# A Rat Tat Tat, a Rat Rat Rat (A Rat Story)



## cuddleb0t (Oct 10, 2011)

Since I was a child I had always wanted a dog. For every birthday since I can remember my only wish when I blew the candles was I wish I had a dog. By age 13 I have had almost every type of animal besides a dog. Guinea pigs, a rabbit, hamsters, cats, lizards, frogs, you name it. Finally I told myself I needed an animal that was the closest thing to a dog. I started looking into rats after a few bad experiences with hamsters (my Syrian hamster smelled horrible, acted crazy, irritable, mean, and eventually died from going into hibernation). 

One night in April 2010, I stopped at PetSmart. I was fully aware that most animals there are bred for chain pet stores are usually ill or poorly bred. I didn't care when I saw this beautiful top earred hooded rat, all by herself. I asked the PetSmart employee if I could hold her. Her put her in my hand and she gripped onto my fingers nervously, her tail wrapped around my wrist. She held onto me with such fear, like she hadn't been exposed to human touch her whole life. I pet her gently and knew she could be a perfect pet. 

I adopted her. I named her Paprika. The hooded part of her fur was a light brown that looked like the spice, paprika. I brought her home and for about a week she acted very anxious and we didn't bond that well. I wondered if rats were the same as hamsters, although I had heard otherwise. So I waited. It took another week or so for her to warm up... but by the next month, she was my best friend. She'd hang out on my shoulder, her tail loosely around my neck. At the time I had medium length hair so she'd crawl to the back of my neck and poke her head out from my hair. She'd let me place her on her back and massage her shoulders, with a look of contentment in her beady eyes. When I'd walk into the room and up to her cage, I'd chant in a funny voice "A rat rat rat, a rat tat tat, a rat rat ratta ratta rat rat rat. " her ears would perk up adorably, being the top earred rat she is. It's kind of corny, and it'd be embarrassing if anyone knew, but it was sort of my way of greeting her.

I was a rat beginner at the time. Paprika was happy but I knew there was something missing. A rat friend for her. A cagemate. Once again I went into another pet store chain. I have been told getting rats from breeders were better but this was short notice and I couldn't help but notice the adorable white and red eyed rats. So, I adopted my second rat girl. She and Paprika, being both young adults, were kind of difficult to pair together at first. Soon enough though they were like sisters. The white rat never really had an official name. Sometimes we'd call her Snowcake because of her snow white fur. Other times, I'd use this random, odd nickname "Bumbus" which came from calling her "Bubba" then "Bubbus". So it was Bumbus and Paprika. 

They were both chain pet store rats, which might be a reason they were always on the nervous side.
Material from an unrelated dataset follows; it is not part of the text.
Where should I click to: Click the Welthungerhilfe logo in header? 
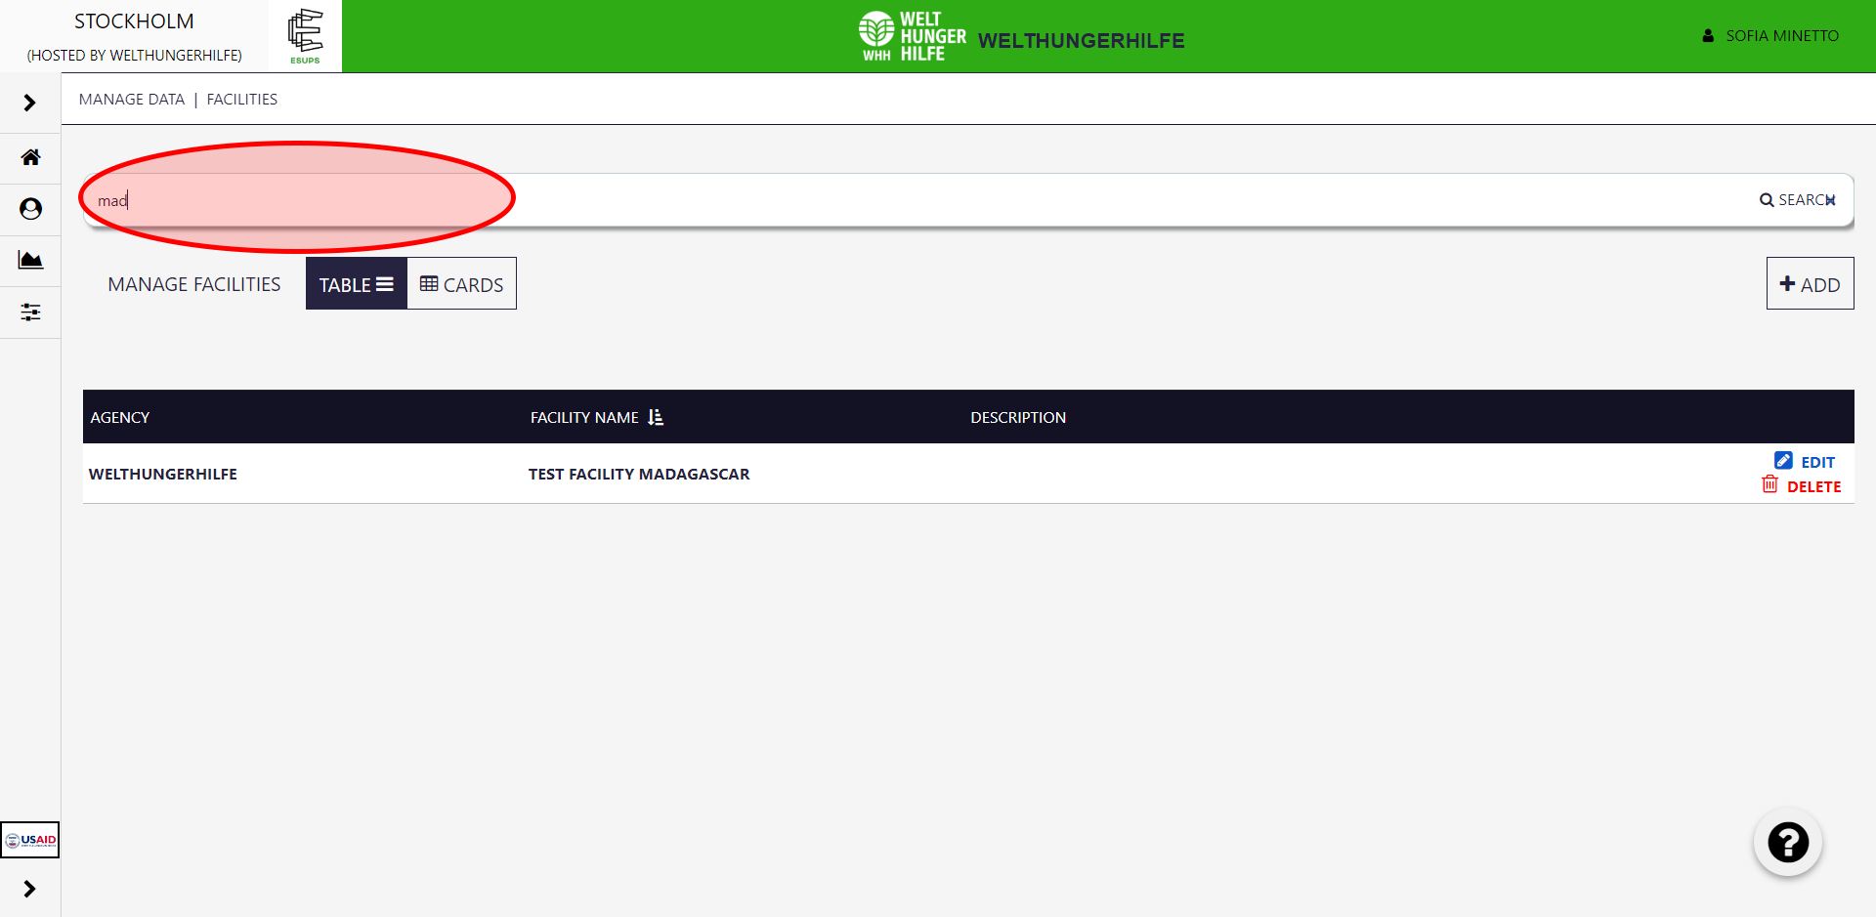[912, 36]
Bumbus later became blind. I tried to make sure she ate and could find the water in her cage but she was losing weight so rapidly, she died a few months later. R.I.P Paprika eventually broke out of the cage because it wasn't as stable as I thought. So, while I don't have Paprika as my primary pet rat anymore, she IS alive. She is roaming open range in our garage. She doesn't leave and I put food and water out there all the time. She comes out every now and then but if I put her in a cage she'll go crazy. She is healthy and seems to be pretty happy out there. She must have a little home somewhere in the garage.
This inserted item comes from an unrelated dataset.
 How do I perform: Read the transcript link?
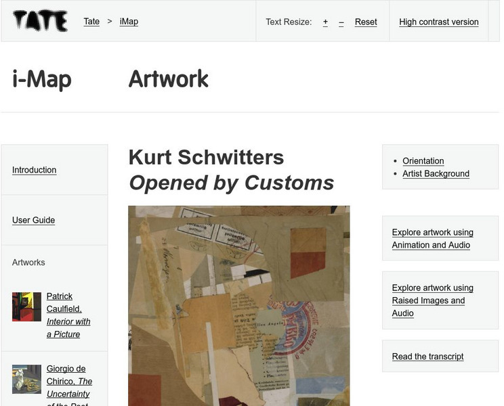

So, back onto dogs. During this time that I had Paprika and Bumbus, I also got my first puppy. My parents split up (but that's a different story), and my dad doesn't mind dogs so we got an Australian Shepherd named Mochi. He's a good dog but was really rowdy as a pup. I preferred my rats at this time, over my dog. 


Almost exactly a year later, I got another puppy. A labrador/pitbull mix girl named Willow. She was a lot different than my Australian Shepherd, but also, just the same. A part of me really missed having pet rats. So, this time, I went to the local feedstore. An actual breeder gives the store baby rats for pets. There was one left, a charcoal and white baby dumbo rat. I instantly brought her home, as well as a sturdy cage and all the essentials. I wanted to start fresh.I named her Tuffy, like the little grey baby mouse in a diaper from Tom and Jerry. Within the next two weeks, I found myself getting another rat and resuming my love for the animals. I will include my new rats in the next blog though. 
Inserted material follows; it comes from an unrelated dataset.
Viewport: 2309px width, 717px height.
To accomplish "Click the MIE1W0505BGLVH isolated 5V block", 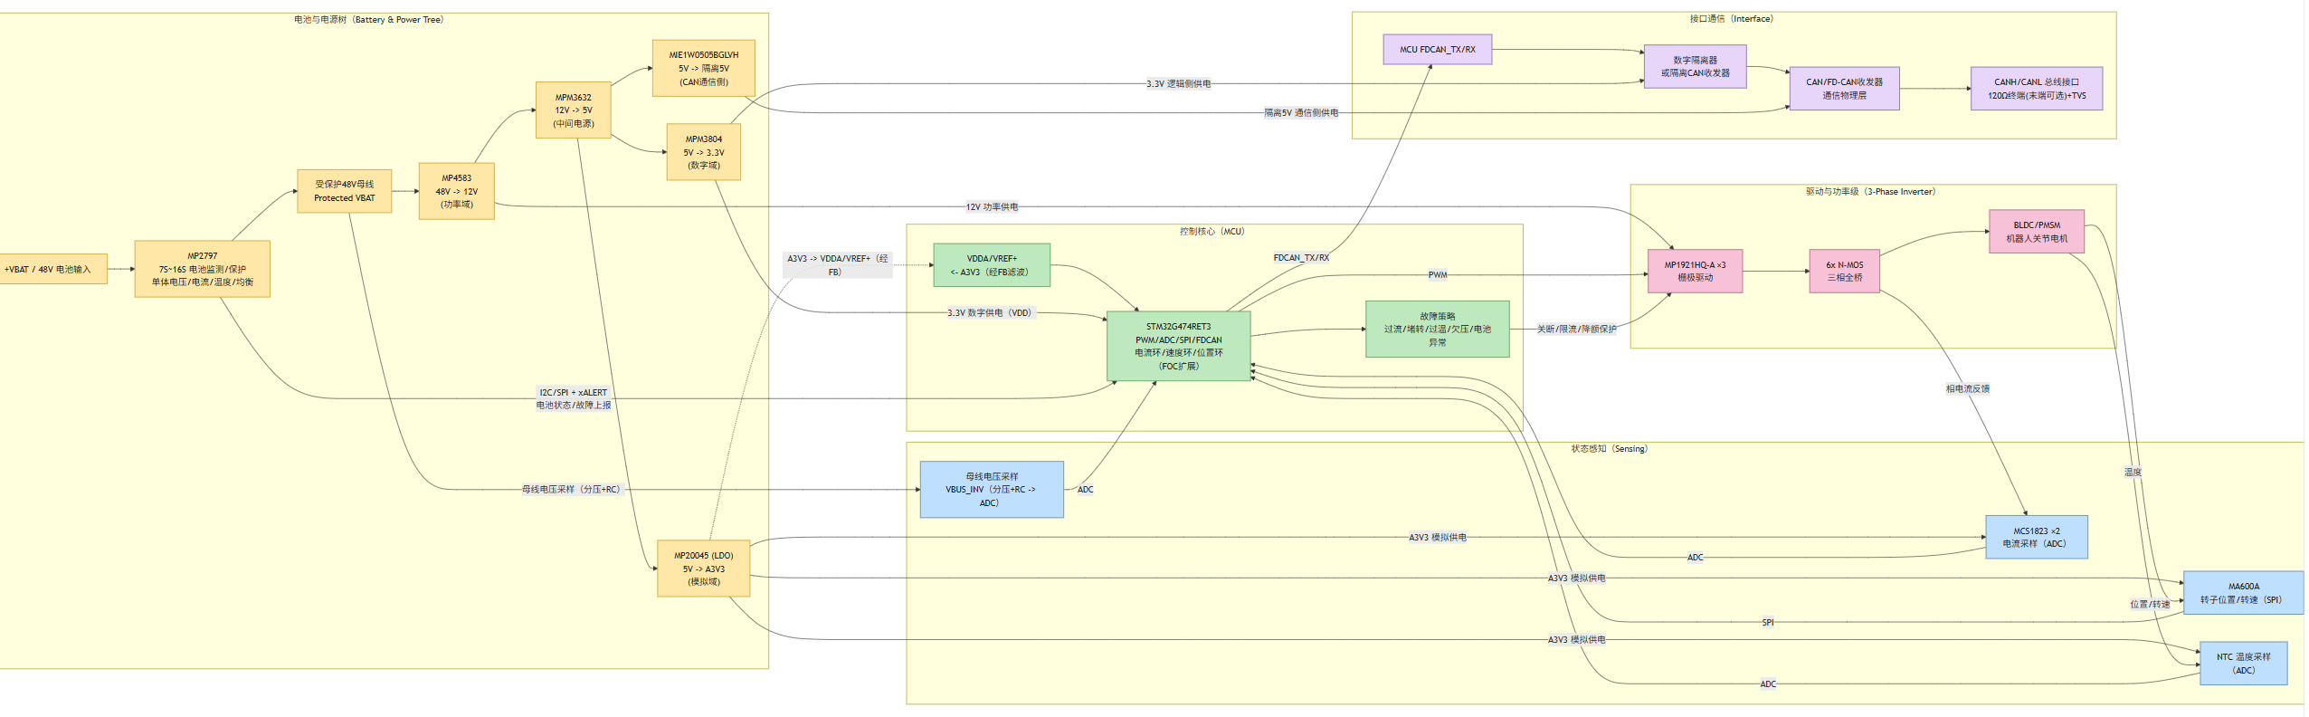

To sum it up... I found an animal better than the dog I've always wanted. They are called rats.







Paprika






Bumbus






Tuffy


----------



## Rat Daddy (Sep 25, 2011)

Depending on where you live Paprica is going to become interested in coming in from the cold with the onset of winter. But you can most likely coax her to you with lots of patience and a few treats. 

It's certainly not that she can't make it on her own, she very likely can... Its just that rats make great pets but terrible housemates. Although you can't see it now, you will inevitably find the damage she is doing to your home. 

I decided to take some misguided advise and let one of my ratties play in my office while I worked... First the phone went dead then my computer monitor blinked out, both cables neatly severed. The damages extended to monster speaker cables, two sets of stereo headphones, one computer microphone/headphone combo, the computer zip chord, mouse wire, the answering machine phone chord. a wireless telephone headset, and likely more I haven't come across yet. While I was working on fixing one of the headphones, she strolled across my desk and snipped the plug off one end of the wires I was trying to reconncet and ran off with the jack plug. And btw, she never got into the walls, just the closet and a few drawers and whatever was running under the furniture. 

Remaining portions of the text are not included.